The key advantage: you develop sophisticated individual capabilities in TypingMind's rich environment, then scale them through Cassidy's sequential workflow engine. This separation lets you version-control your agent instructions, compare performance across scenarios, and continuously improve both individual agent quality and multi-agent coordination.

Human vs. AI Performance Reality

Current AI negotiation agents and assistants outperform the average human negotiator in both preparation and execution. This advantage comes from systematic preparation, consistent application of negotiation principles, and emotional neutrality under pressure.

However, the best human negotiators still maintain advantages in reading complex social cues, adapting to unexpected situations, and building long-term relationships that extend beyond individual transactions. The gap is narrowing as we codify best practices and coach agents on organizational playbooks, but human expertise at the highest levels remains valuable.

The practical implication: standardize excellence by pushing your expert-level preparation into the assistant everyone uses daily. Well-trained agents already raise the floor across teams.

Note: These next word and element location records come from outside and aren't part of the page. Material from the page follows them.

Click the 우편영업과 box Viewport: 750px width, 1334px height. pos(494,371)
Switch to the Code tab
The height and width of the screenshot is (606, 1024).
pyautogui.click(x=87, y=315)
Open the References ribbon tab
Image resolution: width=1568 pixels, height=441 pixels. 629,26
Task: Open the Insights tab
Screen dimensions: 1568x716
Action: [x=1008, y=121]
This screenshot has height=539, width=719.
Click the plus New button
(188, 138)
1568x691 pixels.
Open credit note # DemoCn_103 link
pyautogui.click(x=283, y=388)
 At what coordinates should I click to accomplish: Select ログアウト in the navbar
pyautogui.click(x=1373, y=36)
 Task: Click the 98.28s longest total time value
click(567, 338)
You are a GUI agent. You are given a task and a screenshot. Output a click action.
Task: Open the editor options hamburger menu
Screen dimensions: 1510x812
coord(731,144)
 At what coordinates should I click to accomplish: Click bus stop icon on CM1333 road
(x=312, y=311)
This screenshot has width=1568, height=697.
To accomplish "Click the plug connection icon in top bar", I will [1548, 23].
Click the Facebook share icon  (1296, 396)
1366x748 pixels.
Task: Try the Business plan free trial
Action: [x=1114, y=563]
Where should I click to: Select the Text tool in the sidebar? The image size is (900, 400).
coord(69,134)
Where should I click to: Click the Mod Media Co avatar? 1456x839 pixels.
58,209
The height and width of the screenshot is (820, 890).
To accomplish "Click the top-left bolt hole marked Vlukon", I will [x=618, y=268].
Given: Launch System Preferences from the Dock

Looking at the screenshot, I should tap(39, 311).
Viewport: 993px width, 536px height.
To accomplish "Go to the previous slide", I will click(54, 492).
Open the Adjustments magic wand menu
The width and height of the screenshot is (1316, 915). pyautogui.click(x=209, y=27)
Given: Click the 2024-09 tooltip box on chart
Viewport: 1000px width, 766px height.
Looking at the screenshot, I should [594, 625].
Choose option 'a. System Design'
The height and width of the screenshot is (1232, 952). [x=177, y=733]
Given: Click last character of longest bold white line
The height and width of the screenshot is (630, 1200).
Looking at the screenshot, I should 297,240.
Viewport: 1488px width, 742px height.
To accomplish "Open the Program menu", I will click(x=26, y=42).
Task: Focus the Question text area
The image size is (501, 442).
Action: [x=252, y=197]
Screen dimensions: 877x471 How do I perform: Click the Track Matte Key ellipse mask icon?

The Durable Competitive Edge

Being only a negotiation expert or only an AI expert isn't sufficient anymore. The future belongs to practitioners who combine negotiation expertise with AI literacy—teams that understand both human psychology and system capabilities.

This means teaching your people how to turn policies and playbooks into system instructions, how to feed structured context so agents reason with your facts and standards, and how to run tight human-in-the-loop processes where agents propose, negotiators decide, and outcomes feed back to improve the system.

This Week’s Exercise

Pick one negotiation context your organization handles regularly. How do they negotiate? Is it a price-first approach or a partnership-first approach or an integrative negotiation approach? Try to find ways to improve the negotiation process.

The most important decision in AI negotiation implementation isn't which platform to use or how to train the model—it's defining what outcomes you want the system to pursue and ensuring those objectives reflect your strategic approach to relationships and value creation.